• _What you need to do_: Lines in which "button" appears should be pulled from the data below.

• _Record extracts_:
======

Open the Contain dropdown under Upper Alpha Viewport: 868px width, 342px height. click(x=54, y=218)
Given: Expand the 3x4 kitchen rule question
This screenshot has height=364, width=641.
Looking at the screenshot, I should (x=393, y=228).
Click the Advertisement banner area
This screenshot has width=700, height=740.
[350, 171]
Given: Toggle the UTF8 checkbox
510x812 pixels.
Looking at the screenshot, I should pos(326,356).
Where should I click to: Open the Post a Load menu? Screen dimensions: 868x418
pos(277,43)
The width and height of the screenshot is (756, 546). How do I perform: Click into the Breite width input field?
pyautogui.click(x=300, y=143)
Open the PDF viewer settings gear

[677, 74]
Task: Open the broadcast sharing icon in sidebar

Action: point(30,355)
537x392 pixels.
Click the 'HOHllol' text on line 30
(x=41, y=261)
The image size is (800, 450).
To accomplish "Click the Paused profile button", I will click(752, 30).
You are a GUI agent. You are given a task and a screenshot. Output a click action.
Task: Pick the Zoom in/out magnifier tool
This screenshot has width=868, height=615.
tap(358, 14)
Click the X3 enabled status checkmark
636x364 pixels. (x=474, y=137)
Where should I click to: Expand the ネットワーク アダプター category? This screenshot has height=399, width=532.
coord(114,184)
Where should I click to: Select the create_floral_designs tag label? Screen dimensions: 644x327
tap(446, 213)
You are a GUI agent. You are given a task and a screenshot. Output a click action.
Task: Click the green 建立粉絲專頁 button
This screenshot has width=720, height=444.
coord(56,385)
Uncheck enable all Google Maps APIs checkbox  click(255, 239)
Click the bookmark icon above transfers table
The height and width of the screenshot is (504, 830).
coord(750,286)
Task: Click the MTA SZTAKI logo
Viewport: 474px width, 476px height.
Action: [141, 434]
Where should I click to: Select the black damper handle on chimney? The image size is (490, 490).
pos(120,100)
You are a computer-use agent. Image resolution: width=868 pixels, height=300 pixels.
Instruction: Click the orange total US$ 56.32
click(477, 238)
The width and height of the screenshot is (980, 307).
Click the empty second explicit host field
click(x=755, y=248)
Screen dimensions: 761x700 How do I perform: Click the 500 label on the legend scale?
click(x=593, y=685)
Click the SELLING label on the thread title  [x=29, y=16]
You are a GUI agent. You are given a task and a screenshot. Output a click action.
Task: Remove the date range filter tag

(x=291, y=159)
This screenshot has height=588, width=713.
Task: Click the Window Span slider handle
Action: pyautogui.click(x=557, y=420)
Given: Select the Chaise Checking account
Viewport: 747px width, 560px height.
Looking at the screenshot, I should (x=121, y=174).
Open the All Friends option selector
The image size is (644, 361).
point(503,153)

======

• _Answer space_:
To accomplish "Click the Paused profile button", I will click(752, 30).
Task: Click the green 建立粉絲專頁 button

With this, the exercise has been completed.